The term “insider trading” is not defined in the securities laws, but generally it refers to the use of material, non-public information to trade in securities or the communication of material, non-public information to others. HIMCo has adopted a policy regarding the use of material non-public information (see Appendix C). All access persons are required to abide by the policy.

Outside Business Activities and Serving on Boards

No supervised person may serve on the board of directors of any publicly traded company without pre-clearance from the Chief Compliance Officer. Advisory board positions and service on charitable boards and private company boards are exempted from the pre-clearance requirement.

Outside business activity that interferes with a supervised person’s fiduciary duty to clients, such as an activity that requires substantial time during business hours, will not be approved.

Political Contributions

Supervised persons may not contribute cash, gifts, or anything of value to (i) political parties; (ii) political actions committees; and (3) elected officials or candidates.

 

7


Protection and Proper Use of Assets

Our assets are to be used only for legitimate business purposes. You should protect our assets and ensure that they are used efficiently. Incidental personal use of telephones, fax machines, copy machines, personal computers, and similar equipment is generally allowed if there is no significant added cost to us, it does not interfere with your work duties, and is not related to an illegal activity or to any outside business.

Recordkeeping

HIMCo will keep the following books and records:

 

  1.

A copy of HIMCo’s Code of Ethics that is in effect, or at any time within the past five years was in effect; (Rule 204-2(12)(i))

 

  2.

A record of any material violation of the Code of Ethics and of any action taken as a result of the violation; (Rule 204-2(12)(ii)

 

  3.

A record of all written acknowledgments as required by Rule.204A-1(a)(5) for each person who is currently, or within the past five years was, a supervised person of HIMCo; (Rule 204-2(12)(iii))

 

  4.

A record of each report made by an access person as required by Rule 204A- 1(b), including any information provided under paragraph (b)(3)(iii) of that rule in lieu of such reports; (Rule 204-2(13)(i)

 

  5.

A record of the names of persons who are currently, or within the past five years were, access persons of HIMCo; (Rule 204-2(13)(ii), and

 

  6.

A record of any decision, and the reasons supporting the decision, to approve the acquisition of securities by access persons under Rule 204A-1(c), for at least five years after the end of the fiscal year in which the approval is granted.

Referrals

HIMCo will not compensate any individual or firm for referring clients to HIMCo without pre-approval from the CCO and unless all requirements of the Marketing Rule, effective 11/4/22, have been met, including the following: (a) appropriate disclosures have been made in HIMCo’s Form ADV; (b) there is a written referral agreement between HIMCo and the referring party; (c) referred clients have received disclosure concerning the referral arrangements and have signed a written receipt acknowledging the disclosure; and (d) the referring party is appropriately registered, if required, with securities regulatory authorities.

 

8


PERSONAL TRADING

Definitions

Access person means any of HIMCo’s supervised persons who (a) have access to nonpublic information regarding any clients’ purchase or sale of securities, or nonpublic information regarding the portfolio holdings of any reportable fund, or (b) is involved in making securities recommendations to clients, or who has access to such recommendations that are nonpublic.

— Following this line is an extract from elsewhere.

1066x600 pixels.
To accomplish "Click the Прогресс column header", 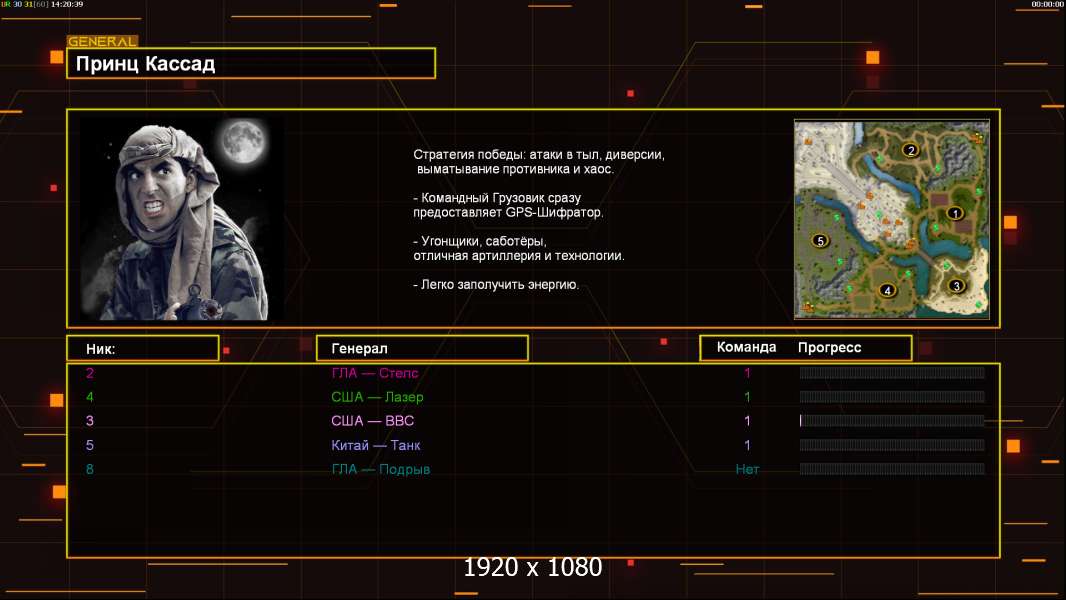I will pos(829,348).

Automatic investment plan means a program in which regular periodic purchases (or withdrawals) are made automatically in (or from) investment accounts in accordance with a predetermined schedule and allocation. An automatic investment plan includes a dividend reinvestment plan.

Beneficial ownership is interpreted in the same manner as it would be under 17 U.S.C.

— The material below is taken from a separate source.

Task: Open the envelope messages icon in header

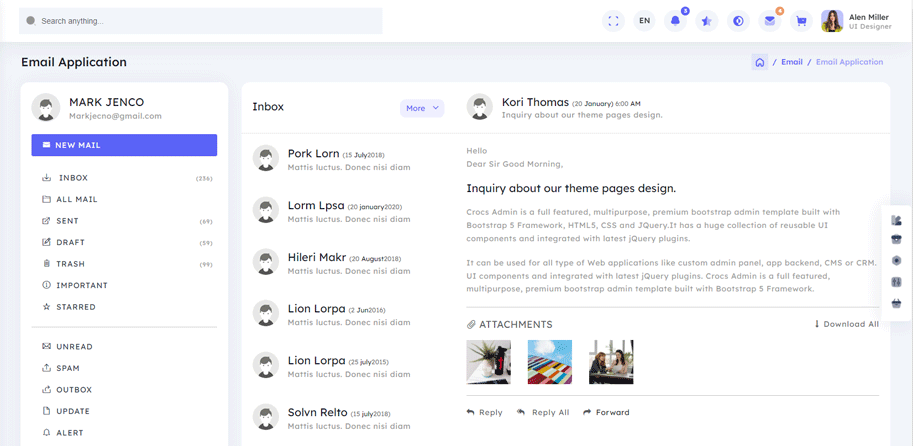Action: click(x=769, y=20)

§ 240.16a-1(a)(2) in determining whether a person has beneficial ownership of a security for purposes of section 16 of the Securities Exchange Act of 1934 (15 U.S.C. 78p) and the rules and regulations there under. 

A beneficial owner is defined as any person who, directly or indirectly, through any contract, arrangement, understanding, relationship or otherwise, has or shares a direct or indirect pecuniary interest in securities. A pecuniary interest in securities means the opportunity, directly or indirectly, to profit or share in any profit derived from those securities. A person is presumed to have a pecuniary interest in securities held by members of a person’s immediate family sharing the same household.

Code means this Code of Ethics and any amendments to it.

Covered/Reportable fund means:

 

  1.

Any fund for which HIMCo serves as an investment adviser as defined in section 2(a)(20) of the Investment Company Act of 1940 (15 U.S.C. § 80a-2(a)(20)); (i.e. The Wasatch-Hoisington U.S. Treasury Fund), or

 

  2.

Any fund whose investment adviser or principal underwriter controls HIMCo, is controlled by HIMCo, or is under common control with HIMCo. For purposes of this section, control has the same meaning as it does in section 2(a)(9) of the Investment Company Act of 1940 (15 U.S.C. § 80a-2(a)(9)).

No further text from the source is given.